(Beginning of Recorded data)

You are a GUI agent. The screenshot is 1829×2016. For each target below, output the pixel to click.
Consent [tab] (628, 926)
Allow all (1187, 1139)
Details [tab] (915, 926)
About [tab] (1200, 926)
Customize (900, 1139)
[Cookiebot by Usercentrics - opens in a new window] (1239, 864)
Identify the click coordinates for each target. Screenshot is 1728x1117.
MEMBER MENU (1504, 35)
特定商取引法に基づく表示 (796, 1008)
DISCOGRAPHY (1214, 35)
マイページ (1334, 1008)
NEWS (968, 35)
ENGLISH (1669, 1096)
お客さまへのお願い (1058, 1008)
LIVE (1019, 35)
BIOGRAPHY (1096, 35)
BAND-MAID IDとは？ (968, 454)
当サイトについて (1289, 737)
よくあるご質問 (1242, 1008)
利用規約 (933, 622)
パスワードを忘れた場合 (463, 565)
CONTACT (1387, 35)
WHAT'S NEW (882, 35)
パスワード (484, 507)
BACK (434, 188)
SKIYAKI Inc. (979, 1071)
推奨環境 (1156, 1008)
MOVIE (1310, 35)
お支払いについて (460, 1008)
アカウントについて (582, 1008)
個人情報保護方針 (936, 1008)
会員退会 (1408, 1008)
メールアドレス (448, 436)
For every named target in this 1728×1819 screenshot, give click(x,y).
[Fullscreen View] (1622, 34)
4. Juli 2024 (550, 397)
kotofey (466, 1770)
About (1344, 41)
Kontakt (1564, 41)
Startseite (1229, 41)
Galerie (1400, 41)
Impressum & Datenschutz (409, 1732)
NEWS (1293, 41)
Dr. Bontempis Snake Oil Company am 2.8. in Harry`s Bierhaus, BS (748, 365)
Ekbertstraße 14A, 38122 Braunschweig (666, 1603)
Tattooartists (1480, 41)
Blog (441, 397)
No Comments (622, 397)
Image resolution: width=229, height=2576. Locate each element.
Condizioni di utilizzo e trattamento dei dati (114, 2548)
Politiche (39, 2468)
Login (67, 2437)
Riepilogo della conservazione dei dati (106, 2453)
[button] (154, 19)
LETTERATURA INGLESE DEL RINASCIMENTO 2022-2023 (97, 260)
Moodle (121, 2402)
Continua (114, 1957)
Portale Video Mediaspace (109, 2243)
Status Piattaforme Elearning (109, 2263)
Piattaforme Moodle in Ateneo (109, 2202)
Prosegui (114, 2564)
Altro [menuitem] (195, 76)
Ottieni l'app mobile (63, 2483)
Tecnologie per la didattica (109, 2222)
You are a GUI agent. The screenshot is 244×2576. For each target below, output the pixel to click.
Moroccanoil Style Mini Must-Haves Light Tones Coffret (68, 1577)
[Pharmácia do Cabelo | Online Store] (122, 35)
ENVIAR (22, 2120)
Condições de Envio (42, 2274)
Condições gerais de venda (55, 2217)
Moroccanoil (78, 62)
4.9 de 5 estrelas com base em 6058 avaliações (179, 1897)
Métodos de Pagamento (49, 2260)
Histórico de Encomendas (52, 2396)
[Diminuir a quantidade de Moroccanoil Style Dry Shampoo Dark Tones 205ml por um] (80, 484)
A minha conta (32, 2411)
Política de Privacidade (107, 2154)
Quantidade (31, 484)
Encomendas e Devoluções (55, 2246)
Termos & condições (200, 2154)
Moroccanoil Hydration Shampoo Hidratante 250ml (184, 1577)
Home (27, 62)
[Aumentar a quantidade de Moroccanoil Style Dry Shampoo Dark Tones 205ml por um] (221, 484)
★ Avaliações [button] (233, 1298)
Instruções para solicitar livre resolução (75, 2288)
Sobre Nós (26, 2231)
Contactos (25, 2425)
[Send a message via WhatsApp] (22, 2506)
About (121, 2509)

(End of Recorded data)

Your instructions – The answer must be the line containing "[Diminuir a quantidade" and every line after it to the end of the data, each set down exactly.

Solution for this problem –
[Diminuir a quantidade de Moroccanoil Style Dry Shampoo Dark Tones 205ml por um] (80, 484)
A minha conta (32, 2411)
Política de Privacidade (107, 2154)
Quantidade (31, 484)
Encomendas e Devoluções (55, 2246)
Termos & condições (200, 2154)
Moroccanoil Hydration Shampoo Hidratante 250ml (184, 1577)
Home (27, 62)
[Aumentar a quantidade de Moroccanoil Style Dry Shampoo Dark Tones 205ml por um] (221, 484)
★ Avaliações [button] (233, 1298)
Instruções para solicitar livre resolução (75, 2288)
Sobre Nós (26, 2231)
Contactos (25, 2425)
[Send a message via WhatsApp] (22, 2506)
About (121, 2509)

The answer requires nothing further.